L'evoluzione tecnologica e le strumentazioni che i datori di lavoro oggi possono utilizzare hanno determinato una serie di dubbi in merito alla sua applicabilità, rendendo necessario aggiornare il quadro normativo. La riforma, attuata prima con l'art. 23, D.Lgs. n. 151/2015 e con il D.Lgs. n. 185/2016poi, è fondata su una miglior specificazione delle forme di controllo, comunque indirette, in quanto la valutazione della prestazione non può esserne l'oggetto ed il motivo fondante.
Il nuovo art. 4 dispone che “gli impianti audiovisivi e gli altri strumenti dai quali derivi anche la possibilità di controllo a distanza dell'attività dei lavoratori possono essere impiegati esclusivamente per esigenze organizzative e produttive, per la sicurezza del lavoro e per la tutela del patrimonio aziendale”.
Vengono, pertanto, confermati i princìpi fondanti dell'istituto, consentendo una disciplina del controllo a distanza su impianti e strumenti, con esclusione della possibilità di controllare la sola prestazione lavorativa del dipendente. La dignità e la riservatezza del lavoratore permangono quali diritti la cui tutela è primaria, da contemperare con le esigenze produttive ed organizzative o della sicurezza del lavoro.
Tra i requisiti oggettivi che legittimano l'installazione di impianti audiovisivi e altri strumenti di controllo, alle esigenze organizzative e produttive e alla sicurezza del lavoro, si aggiungono quelle richieste per la tutela del patrimonio aziendale. Quindi, ad esempio, è consentita l'installazione di una videocamera in un magazzino al fine di prevenire furti o danneggiamenti, sempre con l'approvazione sindacale o dell'Amministrazione Pubblica.
La registrazioni di immagini in videosorveglianza in ambienti dove sono presenti lavoratori, devono quindi essere preventivamente autorizzate o dalla RSA o dalla DTL.
Alle imprese con unità produttive dislocate in più sedi del territorio italiano, è data la possibilità di richiedere l'autorizzazione con le organizzazioni sindacali comparativamente più rappresentative sul piano nazionale, così che si eviti la frammentazione di accordi differenti per ciascuna sede di riferimento di una singola azienda. In tale ipotesi la subordinata autorizzazione amministrativa deve essere richiesta al Ministero del Lavoro.

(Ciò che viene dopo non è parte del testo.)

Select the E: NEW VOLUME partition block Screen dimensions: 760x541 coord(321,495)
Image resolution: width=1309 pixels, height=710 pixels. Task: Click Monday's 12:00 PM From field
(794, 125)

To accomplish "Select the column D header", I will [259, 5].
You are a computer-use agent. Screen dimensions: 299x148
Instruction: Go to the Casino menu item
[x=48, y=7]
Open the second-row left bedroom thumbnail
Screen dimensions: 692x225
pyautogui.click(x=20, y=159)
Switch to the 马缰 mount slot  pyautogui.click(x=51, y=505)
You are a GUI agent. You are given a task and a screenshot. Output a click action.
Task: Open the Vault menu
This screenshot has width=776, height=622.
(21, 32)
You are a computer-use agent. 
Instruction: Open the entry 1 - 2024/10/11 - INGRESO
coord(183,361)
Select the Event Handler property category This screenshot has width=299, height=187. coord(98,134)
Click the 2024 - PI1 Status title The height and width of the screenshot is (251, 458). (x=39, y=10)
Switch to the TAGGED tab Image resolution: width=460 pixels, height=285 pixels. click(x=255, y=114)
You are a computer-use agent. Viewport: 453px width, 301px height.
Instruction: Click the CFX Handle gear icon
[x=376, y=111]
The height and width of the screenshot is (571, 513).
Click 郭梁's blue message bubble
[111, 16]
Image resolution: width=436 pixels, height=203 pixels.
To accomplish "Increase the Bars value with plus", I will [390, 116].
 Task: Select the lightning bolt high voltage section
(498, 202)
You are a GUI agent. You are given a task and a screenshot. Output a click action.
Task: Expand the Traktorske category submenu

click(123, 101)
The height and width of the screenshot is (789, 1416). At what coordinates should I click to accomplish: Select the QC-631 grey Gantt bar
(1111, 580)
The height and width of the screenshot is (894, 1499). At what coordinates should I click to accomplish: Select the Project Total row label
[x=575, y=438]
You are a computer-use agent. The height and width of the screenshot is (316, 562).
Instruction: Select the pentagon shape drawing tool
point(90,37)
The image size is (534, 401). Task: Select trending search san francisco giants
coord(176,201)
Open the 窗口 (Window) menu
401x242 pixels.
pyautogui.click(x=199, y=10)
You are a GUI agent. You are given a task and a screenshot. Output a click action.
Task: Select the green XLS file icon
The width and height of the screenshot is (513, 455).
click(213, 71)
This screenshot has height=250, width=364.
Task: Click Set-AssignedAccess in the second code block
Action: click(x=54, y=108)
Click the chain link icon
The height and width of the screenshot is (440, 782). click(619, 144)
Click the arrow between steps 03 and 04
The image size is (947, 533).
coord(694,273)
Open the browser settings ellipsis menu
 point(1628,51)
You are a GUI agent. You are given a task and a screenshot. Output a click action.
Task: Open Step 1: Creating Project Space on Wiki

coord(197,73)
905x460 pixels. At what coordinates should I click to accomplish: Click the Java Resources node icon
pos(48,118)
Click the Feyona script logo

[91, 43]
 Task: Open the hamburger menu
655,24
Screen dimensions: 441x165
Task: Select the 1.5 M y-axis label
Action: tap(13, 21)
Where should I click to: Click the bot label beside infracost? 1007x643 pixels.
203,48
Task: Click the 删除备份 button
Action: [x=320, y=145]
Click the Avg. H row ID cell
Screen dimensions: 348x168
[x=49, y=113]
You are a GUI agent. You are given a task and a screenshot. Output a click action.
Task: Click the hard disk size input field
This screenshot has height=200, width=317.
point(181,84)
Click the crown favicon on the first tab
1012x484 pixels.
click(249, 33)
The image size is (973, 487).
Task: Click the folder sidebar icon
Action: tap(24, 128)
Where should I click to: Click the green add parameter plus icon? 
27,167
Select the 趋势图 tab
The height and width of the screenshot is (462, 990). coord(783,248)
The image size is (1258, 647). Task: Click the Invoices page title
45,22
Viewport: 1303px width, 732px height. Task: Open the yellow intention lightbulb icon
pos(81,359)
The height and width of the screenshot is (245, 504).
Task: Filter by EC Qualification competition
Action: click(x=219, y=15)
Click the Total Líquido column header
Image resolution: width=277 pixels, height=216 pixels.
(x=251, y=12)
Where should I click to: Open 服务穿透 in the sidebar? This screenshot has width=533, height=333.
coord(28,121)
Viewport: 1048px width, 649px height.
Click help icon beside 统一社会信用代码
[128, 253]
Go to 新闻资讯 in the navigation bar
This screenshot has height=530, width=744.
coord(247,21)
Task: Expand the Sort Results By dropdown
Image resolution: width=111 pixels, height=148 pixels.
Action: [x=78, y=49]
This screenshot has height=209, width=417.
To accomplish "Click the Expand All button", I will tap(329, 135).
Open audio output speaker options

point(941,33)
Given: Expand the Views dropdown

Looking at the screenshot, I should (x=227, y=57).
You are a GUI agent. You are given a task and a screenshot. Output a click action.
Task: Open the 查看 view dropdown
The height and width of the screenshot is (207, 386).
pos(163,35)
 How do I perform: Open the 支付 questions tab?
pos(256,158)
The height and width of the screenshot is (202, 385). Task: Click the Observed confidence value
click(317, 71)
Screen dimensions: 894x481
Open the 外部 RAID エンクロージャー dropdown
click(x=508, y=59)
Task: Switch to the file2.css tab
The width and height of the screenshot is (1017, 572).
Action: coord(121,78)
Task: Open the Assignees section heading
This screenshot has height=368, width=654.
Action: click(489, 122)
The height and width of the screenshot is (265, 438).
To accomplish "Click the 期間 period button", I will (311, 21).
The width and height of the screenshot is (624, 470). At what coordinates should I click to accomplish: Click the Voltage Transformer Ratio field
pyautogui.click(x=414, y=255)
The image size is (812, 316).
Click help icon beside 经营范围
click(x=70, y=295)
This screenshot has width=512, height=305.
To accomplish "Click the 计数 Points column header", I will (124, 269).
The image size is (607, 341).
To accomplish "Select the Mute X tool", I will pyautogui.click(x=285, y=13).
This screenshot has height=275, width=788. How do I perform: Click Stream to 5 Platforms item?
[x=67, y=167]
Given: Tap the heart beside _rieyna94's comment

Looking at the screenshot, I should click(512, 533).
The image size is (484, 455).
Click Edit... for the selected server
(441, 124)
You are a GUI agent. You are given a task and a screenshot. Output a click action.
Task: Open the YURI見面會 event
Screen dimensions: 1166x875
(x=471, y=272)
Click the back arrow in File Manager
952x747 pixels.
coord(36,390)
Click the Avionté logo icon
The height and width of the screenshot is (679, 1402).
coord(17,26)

In mancanza di accordo, gli impianti possono essere installati previa autorizzazione della sede territoriale dell'Ispettorato Nazionale del Lavoro o, in alternativa, nel caso di imprese con unità produttive dislocate negli ambiti di competenza di più sedi territoriali, della sede centrale dell'Ispettorato nazionale del lavoro (ultimo periodo del comma 1 dell'art. 4 modificato dall'art. 5 comma 2 del D.Lgs. n. 185/2016).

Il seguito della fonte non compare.